Find every line in the entries that holds the string "amount" and report it.
== Excerpted data ==
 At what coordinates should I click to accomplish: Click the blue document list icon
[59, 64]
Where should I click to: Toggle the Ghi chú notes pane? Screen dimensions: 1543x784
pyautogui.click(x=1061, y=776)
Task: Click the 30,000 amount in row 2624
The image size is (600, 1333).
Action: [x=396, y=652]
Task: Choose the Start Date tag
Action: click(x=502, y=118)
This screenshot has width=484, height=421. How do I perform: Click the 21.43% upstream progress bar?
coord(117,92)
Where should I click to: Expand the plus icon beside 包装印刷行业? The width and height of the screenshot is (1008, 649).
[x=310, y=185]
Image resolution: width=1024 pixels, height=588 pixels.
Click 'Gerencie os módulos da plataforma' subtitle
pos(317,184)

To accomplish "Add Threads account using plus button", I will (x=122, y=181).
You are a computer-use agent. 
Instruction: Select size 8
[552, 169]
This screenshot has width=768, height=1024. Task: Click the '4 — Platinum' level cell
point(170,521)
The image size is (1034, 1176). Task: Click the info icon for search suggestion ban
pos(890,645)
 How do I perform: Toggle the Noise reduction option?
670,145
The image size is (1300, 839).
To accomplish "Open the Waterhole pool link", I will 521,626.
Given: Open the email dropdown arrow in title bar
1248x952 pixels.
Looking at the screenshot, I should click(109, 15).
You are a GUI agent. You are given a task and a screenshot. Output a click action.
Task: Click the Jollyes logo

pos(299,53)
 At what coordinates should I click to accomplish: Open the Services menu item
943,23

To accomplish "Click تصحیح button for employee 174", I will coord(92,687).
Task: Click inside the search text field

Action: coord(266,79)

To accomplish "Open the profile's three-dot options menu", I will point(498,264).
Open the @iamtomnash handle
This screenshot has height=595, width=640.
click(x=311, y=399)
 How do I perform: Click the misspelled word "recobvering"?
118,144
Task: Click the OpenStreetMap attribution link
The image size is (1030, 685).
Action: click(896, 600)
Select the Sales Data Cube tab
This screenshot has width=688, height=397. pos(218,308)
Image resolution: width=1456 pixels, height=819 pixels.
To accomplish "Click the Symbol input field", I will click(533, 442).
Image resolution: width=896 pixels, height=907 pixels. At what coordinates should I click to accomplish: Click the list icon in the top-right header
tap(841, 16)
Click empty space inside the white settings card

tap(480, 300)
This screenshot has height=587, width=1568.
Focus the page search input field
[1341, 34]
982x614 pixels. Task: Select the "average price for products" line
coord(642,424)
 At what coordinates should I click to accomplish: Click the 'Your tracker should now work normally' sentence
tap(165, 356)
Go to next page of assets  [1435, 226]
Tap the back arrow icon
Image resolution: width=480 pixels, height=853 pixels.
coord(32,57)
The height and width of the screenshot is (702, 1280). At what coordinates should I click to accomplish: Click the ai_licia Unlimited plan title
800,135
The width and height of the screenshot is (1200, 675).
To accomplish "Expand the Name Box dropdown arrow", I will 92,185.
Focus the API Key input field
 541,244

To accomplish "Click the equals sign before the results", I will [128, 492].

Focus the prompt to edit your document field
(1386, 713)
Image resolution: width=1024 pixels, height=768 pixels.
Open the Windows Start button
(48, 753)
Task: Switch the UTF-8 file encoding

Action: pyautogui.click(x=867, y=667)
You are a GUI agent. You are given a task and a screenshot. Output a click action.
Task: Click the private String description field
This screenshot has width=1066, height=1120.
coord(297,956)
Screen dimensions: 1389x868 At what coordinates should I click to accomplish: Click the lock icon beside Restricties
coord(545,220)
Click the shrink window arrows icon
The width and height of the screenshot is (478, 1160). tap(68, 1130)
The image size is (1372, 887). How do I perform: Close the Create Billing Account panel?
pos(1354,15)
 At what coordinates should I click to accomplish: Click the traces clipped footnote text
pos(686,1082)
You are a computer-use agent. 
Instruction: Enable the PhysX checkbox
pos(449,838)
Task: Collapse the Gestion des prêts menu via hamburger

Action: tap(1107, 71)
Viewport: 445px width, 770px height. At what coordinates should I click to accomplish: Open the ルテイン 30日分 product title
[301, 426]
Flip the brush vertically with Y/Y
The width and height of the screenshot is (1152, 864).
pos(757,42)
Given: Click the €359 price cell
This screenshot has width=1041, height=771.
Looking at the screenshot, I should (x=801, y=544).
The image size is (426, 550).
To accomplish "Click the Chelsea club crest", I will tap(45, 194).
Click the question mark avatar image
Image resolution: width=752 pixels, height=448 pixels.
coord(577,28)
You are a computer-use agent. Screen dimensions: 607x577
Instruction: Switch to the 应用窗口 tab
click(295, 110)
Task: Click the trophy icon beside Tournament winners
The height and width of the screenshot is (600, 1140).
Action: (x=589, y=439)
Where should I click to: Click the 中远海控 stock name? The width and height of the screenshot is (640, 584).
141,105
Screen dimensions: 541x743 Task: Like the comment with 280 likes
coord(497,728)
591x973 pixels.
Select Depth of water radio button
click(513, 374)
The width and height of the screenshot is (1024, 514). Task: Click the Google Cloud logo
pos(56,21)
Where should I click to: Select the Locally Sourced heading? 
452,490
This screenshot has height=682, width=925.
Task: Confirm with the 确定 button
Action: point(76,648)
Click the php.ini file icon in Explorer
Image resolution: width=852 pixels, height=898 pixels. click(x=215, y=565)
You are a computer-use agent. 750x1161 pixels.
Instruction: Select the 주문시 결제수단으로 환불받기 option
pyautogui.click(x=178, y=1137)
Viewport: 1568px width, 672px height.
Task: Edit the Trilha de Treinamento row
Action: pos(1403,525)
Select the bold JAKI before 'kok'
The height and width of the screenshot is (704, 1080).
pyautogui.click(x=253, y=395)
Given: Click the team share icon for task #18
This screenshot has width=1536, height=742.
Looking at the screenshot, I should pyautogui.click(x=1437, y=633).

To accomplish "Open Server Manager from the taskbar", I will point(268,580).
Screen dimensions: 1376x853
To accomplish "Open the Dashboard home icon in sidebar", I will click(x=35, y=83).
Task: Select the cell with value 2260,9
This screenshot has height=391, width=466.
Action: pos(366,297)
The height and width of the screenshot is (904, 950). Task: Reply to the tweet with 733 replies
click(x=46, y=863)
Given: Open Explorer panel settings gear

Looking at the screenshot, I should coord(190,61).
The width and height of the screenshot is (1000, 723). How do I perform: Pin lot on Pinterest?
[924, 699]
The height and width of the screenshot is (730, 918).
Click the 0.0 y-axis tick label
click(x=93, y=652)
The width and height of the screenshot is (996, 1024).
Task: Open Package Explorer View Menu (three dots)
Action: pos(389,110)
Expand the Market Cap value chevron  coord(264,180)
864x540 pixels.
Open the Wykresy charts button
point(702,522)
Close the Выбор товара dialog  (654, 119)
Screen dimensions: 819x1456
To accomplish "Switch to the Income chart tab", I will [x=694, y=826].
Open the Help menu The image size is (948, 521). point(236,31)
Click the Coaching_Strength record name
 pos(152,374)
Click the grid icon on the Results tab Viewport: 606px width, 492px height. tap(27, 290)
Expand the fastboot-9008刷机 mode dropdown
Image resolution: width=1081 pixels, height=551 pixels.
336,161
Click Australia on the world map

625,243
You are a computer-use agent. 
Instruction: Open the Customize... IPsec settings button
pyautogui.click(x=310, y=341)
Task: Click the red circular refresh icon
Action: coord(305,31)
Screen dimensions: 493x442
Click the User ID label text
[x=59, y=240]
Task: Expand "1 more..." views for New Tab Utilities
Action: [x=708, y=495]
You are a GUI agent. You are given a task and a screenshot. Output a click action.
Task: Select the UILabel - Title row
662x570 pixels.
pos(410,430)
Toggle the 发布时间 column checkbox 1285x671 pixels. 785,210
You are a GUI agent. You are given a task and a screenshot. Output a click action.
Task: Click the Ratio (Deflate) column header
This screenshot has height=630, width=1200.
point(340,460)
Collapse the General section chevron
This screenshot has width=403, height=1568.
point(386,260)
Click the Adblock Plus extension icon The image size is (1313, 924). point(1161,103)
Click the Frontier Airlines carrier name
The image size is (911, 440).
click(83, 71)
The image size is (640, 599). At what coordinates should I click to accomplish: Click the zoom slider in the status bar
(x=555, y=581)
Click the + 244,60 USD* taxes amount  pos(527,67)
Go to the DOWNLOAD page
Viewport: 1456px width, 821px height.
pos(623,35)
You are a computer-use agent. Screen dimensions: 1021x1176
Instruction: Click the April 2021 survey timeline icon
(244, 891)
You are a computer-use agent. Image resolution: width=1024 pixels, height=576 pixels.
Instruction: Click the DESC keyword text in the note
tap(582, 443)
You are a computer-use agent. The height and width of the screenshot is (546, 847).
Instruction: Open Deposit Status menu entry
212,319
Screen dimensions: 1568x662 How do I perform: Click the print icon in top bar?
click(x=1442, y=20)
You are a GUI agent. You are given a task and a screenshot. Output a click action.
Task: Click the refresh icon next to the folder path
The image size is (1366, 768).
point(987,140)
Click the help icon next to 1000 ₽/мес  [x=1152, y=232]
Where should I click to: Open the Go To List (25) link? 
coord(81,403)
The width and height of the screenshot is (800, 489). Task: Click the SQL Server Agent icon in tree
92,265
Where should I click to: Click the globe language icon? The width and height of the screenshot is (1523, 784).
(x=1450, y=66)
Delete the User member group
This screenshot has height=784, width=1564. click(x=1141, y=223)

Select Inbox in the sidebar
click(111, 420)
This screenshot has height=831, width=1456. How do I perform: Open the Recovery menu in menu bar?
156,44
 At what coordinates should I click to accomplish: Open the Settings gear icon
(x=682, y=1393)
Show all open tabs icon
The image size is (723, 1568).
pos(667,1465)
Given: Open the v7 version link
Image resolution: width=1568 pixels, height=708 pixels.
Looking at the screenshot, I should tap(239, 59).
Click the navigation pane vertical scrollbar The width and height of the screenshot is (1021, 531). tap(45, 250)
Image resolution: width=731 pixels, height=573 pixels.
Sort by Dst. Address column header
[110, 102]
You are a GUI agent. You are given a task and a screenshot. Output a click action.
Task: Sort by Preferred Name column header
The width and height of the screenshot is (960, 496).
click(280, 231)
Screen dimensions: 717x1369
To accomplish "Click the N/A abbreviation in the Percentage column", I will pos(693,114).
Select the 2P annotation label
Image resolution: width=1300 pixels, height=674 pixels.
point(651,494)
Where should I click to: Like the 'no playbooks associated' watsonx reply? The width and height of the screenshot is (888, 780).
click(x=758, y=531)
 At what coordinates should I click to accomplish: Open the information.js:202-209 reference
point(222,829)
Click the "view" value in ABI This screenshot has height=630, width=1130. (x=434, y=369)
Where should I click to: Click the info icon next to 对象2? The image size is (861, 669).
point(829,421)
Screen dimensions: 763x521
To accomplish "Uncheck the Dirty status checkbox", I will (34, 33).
===
**Solution to this task**.
Task: Click the 30,000 amount in row 2624
Click the + 244,60 USD* taxes amount  pos(527,67)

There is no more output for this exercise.